TEXT UNDER STUDY:
=-=-=
If you have the money and space maybe you could try this?


----------



## Jadedea Jade (Feb 3, 2009)

Frostpaw said:


> Suki is thoughraly a one human girl. She HATES other cats..... One solution i am working on is a 'distance greeting' project. Basicly im in the process of setting up a nice large cat pen and sleeping shed in my yard so suki can stare at another cat for a while. Its going to take months of hard work with her but i feel she will benefit and be more hospitable to the rescues that come through my door..... and on the flip side, she gets to be outdoor for an hour or so a day in complete saftey!!
> 
> If you have the money and space maybe you could try this?


unfortunately i dont have the money for that type of project but hopefully when finances turn around and we can finally buy a house instead of rent i plan on doing a diy cat pen outside play area complete with tunnels and levels lmao. im sure the hubbie will put strict rules on how his house will look. if i had my way it would look like a cat house with built in hooman features for the hoomans lol


----------



## Heidi n Q (Nov 22, 2006)

Jadedea Jade said:


> [quote="Heidi n Q":2g4xs5g1]You may have to resign yourself to allowing Azores to remain an only-cat. You could wait a bit and possibly try again with a different cat/kitten-intro, but from this end of the keyboard, it doesn't look promising.
> Sorry.
> heidi


how long do you think i should wait??[/quote:2g4xs5g1]
Warning: Brutal Honesty, ahead. I offer my apology in advance: I am sorry for what I am about to say.
heidi

My *honest* opinion? You didn't focus on what I felt were the two most important sentences and instead latched onto the one off-handed comment that seemed to align with your wants. 
_How long do I think you should wait_? Forever. Or until Azores passes away.
=-=-=
DATA PROVIDED:
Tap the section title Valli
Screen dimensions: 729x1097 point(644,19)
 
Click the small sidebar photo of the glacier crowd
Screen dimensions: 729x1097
=-=-=
EXERCISES TO COMPLETE:
A - In the cat forum thread, what does Frostpaw say they are setting up in the yard for Suki?
B - Repeat everything in the cat forum thread from "My *honest* opinion?" down to "with your wants.".

OUTPUTS BY TASK:
A - A nice large cat pen and sleeping shed.

B -
My *honest* opinion? You didn't focus on what I felt were the two most important sentences and instead latched onto the one off-handed comment that seemed to align with your wants.